Format everything from the line containing "Task: Go to 主页 link in header" down to the end of the entries below as a numbered list, skipping any blank lines.
[Data for this exercise start]
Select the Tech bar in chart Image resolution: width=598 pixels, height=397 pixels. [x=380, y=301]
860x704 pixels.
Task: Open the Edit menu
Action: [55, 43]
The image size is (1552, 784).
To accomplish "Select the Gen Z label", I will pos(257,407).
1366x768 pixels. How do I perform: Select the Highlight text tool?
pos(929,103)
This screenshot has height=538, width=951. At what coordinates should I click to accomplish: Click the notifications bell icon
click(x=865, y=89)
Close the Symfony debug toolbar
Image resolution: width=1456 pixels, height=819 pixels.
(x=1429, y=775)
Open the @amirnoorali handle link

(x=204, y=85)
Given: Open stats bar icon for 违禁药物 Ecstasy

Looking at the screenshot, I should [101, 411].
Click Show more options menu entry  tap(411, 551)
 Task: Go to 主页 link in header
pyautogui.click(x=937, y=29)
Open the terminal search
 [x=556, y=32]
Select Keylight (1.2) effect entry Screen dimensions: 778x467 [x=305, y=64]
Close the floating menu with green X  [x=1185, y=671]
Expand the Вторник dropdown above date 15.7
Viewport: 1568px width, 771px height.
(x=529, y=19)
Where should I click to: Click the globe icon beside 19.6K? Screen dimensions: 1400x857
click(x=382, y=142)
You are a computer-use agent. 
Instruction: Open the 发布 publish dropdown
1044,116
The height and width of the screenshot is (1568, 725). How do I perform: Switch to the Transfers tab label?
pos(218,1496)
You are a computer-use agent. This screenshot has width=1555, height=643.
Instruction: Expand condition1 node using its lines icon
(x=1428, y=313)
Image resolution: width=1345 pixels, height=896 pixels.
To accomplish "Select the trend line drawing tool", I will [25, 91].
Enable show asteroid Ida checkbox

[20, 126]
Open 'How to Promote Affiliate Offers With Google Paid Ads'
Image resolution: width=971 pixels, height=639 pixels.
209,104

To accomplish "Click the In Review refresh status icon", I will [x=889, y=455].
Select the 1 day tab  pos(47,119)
[Data for this exercise end]
* _Result_
1.  Task: Go to 主页 link in header
2. pyautogui.click(x=937, y=29)
3. Open the terminal search
4.  [x=556, y=32]
5. Select Keylight (1.2) effect entry Screen dimensions: 778x467 [x=305, y=64]
6. Close the floating menu with green X  [x=1185, y=671]
7. Expand the Вторник dropdown above date 15.7
8. Viewport: 1568px width, 771px height.
9. (x=529, y=19)
10. Where should I click to: Click the globe icon beside 19.6K? Screen dimensions: 1400x857
11. click(x=382, y=142)
12. You are a computer-use agent. 
13. Instruction: Open the 发布 publish dropdown
14. 1044,116
15. The height and width of the screenshot is (1568, 725). How do I perform: Switch to the Transfers tab label?
16. pos(218,1496)
17. You are a computer-use agent. This screenshot has width=1555, height=643.
18. Instruction: Expand condition1 node using its lines icon
19. (x=1428, y=313)
20. Image resolution: width=1345 pixels, height=896 pixels.
21. To accomplish "Select the trend line drawing tool", I will [25, 91].
22. Enable show asteroid Ida checkbox
23. [20, 126]
24. Open 'How to Promote Affiliate Offers With Google Paid Ads'
25. Image resolution: width=971 pixels, height=639 pixels.
26. 209,104
27. To accomplish "Click the In Review refresh status icon", I will [x=889, y=455].
28. Select the 1 day tab  pos(47,119)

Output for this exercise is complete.